Would you retype the records below exactly as they appear?
Data to process: Begin
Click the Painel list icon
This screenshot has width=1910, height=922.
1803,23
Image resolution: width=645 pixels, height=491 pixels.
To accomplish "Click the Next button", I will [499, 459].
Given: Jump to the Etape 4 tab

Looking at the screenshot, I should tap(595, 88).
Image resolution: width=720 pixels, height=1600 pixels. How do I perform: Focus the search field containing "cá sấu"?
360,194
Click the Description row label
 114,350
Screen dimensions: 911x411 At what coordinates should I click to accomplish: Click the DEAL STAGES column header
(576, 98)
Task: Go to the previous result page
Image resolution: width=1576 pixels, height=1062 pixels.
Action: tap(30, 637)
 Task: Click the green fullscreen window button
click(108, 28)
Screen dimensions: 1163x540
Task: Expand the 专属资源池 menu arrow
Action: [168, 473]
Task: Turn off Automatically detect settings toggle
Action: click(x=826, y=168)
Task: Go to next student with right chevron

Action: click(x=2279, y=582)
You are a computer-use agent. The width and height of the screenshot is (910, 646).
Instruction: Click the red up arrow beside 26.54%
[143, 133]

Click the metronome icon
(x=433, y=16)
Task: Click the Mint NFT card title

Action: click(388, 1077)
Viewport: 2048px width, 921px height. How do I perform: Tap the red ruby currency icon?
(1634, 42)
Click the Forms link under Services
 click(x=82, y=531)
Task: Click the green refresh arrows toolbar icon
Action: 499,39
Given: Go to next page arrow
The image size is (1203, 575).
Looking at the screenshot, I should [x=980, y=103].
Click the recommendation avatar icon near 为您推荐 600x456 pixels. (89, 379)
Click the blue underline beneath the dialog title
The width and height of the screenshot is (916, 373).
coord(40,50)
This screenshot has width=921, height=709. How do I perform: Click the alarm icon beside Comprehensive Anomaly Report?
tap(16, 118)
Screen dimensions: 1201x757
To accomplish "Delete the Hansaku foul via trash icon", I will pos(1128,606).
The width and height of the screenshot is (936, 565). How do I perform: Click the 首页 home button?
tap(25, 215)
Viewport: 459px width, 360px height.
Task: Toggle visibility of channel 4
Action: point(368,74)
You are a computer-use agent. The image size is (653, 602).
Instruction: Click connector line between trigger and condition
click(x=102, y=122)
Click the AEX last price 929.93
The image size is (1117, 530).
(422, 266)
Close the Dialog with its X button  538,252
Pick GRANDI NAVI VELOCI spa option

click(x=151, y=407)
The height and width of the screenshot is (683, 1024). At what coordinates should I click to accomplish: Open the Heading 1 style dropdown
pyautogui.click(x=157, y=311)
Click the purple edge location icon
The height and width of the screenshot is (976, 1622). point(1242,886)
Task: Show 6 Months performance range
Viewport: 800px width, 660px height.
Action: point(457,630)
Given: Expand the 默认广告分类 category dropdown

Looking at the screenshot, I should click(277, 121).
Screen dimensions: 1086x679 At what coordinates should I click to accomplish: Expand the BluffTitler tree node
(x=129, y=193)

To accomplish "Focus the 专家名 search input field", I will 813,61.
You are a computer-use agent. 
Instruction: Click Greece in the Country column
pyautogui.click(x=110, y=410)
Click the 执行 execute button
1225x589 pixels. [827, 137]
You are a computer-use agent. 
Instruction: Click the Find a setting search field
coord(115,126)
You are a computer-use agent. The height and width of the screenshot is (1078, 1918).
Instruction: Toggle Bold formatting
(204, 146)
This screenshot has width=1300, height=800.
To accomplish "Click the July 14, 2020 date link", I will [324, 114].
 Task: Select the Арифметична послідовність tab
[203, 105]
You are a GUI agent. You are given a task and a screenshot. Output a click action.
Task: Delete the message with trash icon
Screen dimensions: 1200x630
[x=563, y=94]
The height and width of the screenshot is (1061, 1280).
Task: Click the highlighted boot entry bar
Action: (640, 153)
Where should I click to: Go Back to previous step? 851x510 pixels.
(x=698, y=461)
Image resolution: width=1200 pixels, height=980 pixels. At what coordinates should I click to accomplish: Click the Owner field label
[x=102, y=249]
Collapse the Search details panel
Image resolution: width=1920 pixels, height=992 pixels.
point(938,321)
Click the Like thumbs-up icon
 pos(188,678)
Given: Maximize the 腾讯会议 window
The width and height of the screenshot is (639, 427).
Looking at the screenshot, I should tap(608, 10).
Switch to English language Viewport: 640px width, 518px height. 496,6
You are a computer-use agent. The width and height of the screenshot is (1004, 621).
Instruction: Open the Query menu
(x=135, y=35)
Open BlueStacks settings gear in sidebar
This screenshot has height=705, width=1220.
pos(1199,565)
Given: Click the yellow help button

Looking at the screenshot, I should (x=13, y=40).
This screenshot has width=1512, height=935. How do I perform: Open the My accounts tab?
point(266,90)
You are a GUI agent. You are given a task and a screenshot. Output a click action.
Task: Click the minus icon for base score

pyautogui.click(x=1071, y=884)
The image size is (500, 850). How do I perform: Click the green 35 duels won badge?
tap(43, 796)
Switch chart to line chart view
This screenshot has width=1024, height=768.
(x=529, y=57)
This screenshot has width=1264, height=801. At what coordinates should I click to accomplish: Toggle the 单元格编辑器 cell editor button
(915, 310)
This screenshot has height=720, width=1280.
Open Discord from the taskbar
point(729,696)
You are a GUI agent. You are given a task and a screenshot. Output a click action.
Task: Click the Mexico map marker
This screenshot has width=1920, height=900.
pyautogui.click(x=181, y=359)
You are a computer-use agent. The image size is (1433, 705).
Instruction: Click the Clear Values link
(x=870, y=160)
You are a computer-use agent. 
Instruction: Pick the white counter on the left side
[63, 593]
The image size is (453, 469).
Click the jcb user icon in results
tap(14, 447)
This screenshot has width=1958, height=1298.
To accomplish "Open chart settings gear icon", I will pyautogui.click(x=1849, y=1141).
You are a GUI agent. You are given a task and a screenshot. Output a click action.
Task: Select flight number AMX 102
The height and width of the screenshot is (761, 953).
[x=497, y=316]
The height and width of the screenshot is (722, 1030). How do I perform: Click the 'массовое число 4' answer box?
Data to process: End
Solved problem:
Click the Painel list icon
This screenshot has width=1910, height=922.
1803,23
Image resolution: width=645 pixels, height=491 pixels.
To accomplish "Click the Next button", I will [499, 459].
Given: Jump to the Etape 4 tab

Looking at the screenshot, I should tap(595, 88).
Image resolution: width=720 pixels, height=1600 pixels. How do I perform: Focus the search field containing "cá sấu"?
360,194
Click the Description row label
 114,350
Screen dimensions: 911x411 At what coordinates should I click to accomplish: Click the DEAL STAGES column header
(576, 98)
Task: Go to the previous result page
Image resolution: width=1576 pixels, height=1062 pixels.
Action: tap(30, 637)
 Task: Click the green fullscreen window button
click(108, 28)
Screen dimensions: 1163x540
Task: Expand the 专属资源池 menu arrow
Action: [168, 473]
Task: Turn off Automatically detect settings toggle
Action: click(x=826, y=168)
Task: Go to next student with right chevron

Action: click(x=2279, y=582)
You are a computer-use agent. The width and height of the screenshot is (910, 646).
Instruction: Click the red up arrow beside 26.54%
[143, 133]

Click the metronome icon
(x=433, y=16)
Task: Click the Mint NFT card title

Action: click(388, 1077)
Viewport: 2048px width, 921px height. How do I perform: Tap the red ruby currency icon?
(1634, 42)
Click the Forms link under Services
 click(x=82, y=531)
Task: Click the green refresh arrows toolbar icon
Action: 499,39
Given: Go to next page arrow
The image size is (1203, 575).
Looking at the screenshot, I should [x=980, y=103].
Click the recommendation avatar icon near 为您推荐 600x456 pixels. (89, 379)
Click the blue underline beneath the dialog title
The width and height of the screenshot is (916, 373).
coord(40,50)
This screenshot has width=921, height=709. How do I perform: Click the alarm icon beside Comprehensive Anomaly Report?
tap(16, 118)
Screen dimensions: 1201x757
To accomplish "Delete the Hansaku foul via trash icon", I will pos(1128,606).
The width and height of the screenshot is (936, 565). How do I perform: Click the 首页 home button?
tap(25, 215)
Viewport: 459px width, 360px height.
Task: Toggle visibility of channel 4
Action: point(368,74)
You are a computer-use agent. The image size is (653, 602).
Instruction: Click connector line between trigger and condition
click(x=102, y=122)
Click the AEX last price 929.93
The image size is (1117, 530).
(422, 266)
Close the Dialog with its X button  538,252
Pick GRANDI NAVI VELOCI spa option

click(x=151, y=407)
The height and width of the screenshot is (683, 1024). At what coordinates should I click to accomplish: Open the Heading 1 style dropdown
pyautogui.click(x=157, y=311)
Click the purple edge location icon
The height and width of the screenshot is (976, 1622). point(1242,886)
Task: Show 6 Months performance range
Viewport: 800px width, 660px height.
Action: point(457,630)
Given: Expand the 默认广告分类 category dropdown

Looking at the screenshot, I should click(277, 121).
Screen dimensions: 1086x679 At what coordinates should I click to accomplish: Expand the BluffTitler tree node
(x=129, y=193)

To accomplish "Focus the 专家名 search input field", I will 813,61.
You are a computer-use agent. 
Instruction: Click Greece in the Country column
pyautogui.click(x=110, y=410)
Click the 执行 execute button
1225x589 pixels. [827, 137]
You are a computer-use agent. 
Instruction: Click the Find a setting search field
coord(115,126)
You are a computer-use agent. The height and width of the screenshot is (1078, 1918).
Instruction: Toggle Bold formatting
(204, 146)
This screenshot has width=1300, height=800.
To accomplish "Click the July 14, 2020 date link", I will [324, 114].
 Task: Select the Арифметична послідовність tab
[203, 105]
You are a GUI agent. You are given a task and a screenshot. Output a click action.
Task: Delete the message with trash icon
Screen dimensions: 1200x630
[x=563, y=94]
The height and width of the screenshot is (1061, 1280).
Task: Click the highlighted boot entry bar
Action: (640, 153)
Where should I click to: Go Back to previous step? 851x510 pixels.
(x=698, y=461)
Image resolution: width=1200 pixels, height=980 pixels. At what coordinates should I click to accomplish: Click the Owner field label
[x=102, y=249]
Collapse the Search details panel
Image resolution: width=1920 pixels, height=992 pixels.
point(938,321)
Click the Like thumbs-up icon
 pos(188,678)
Given: Maximize the 腾讯会议 window
The width and height of the screenshot is (639, 427).
Looking at the screenshot, I should tap(608, 10).
Switch to English language Viewport: 640px width, 518px height. 496,6
You are a computer-use agent. The width and height of the screenshot is (1004, 621).
Instruction: Open the Query menu
(x=135, y=35)
Open BlueStacks settings gear in sidebar
This screenshot has height=705, width=1220.
pos(1199,565)
Given: Click the yellow help button

Looking at the screenshot, I should (x=13, y=40).
This screenshot has width=1512, height=935. How do I perform: Open the My accounts tab?
point(266,90)
You are a GUI agent. You are given a task and a screenshot. Output a click action.
Task: Click the minus icon for base score

pyautogui.click(x=1071, y=884)
The image size is (500, 850). How do I perform: Click the green 35 duels won badge?
tap(43, 796)
Switch chart to line chart view
This screenshot has width=1024, height=768.
(x=529, y=57)
This screenshot has width=1264, height=801. At what coordinates should I click to accomplish: Toggle the 单元格编辑器 cell editor button
(915, 310)
This screenshot has height=720, width=1280.
Open Discord from the taskbar
point(729,696)
You are a GUI agent. You are given a task and a screenshot. Output a click action.
Task: Click the Mexico map marker
This screenshot has width=1920, height=900.
pyautogui.click(x=181, y=359)
You are a computer-use agent. The image size is (1433, 705).
Instruction: Click the Clear Values link
(x=870, y=160)
You are a computer-use agent. 
Instruction: Pick the white counter on the left side
[63, 593]
The image size is (453, 469).
Click the jcb user icon in results
tap(14, 447)
This screenshot has width=1958, height=1298.
To accomplish "Open chart settings gear icon", I will pyautogui.click(x=1849, y=1141).
You are a GUI agent. You are given a task and a screenshot. Output a click action.
Task: Select flight number AMX 102
The height and width of the screenshot is (761, 953).
[x=497, y=316]
The height and width of the screenshot is (722, 1030). How do I perform: Click the 'массовое число 4' answer box?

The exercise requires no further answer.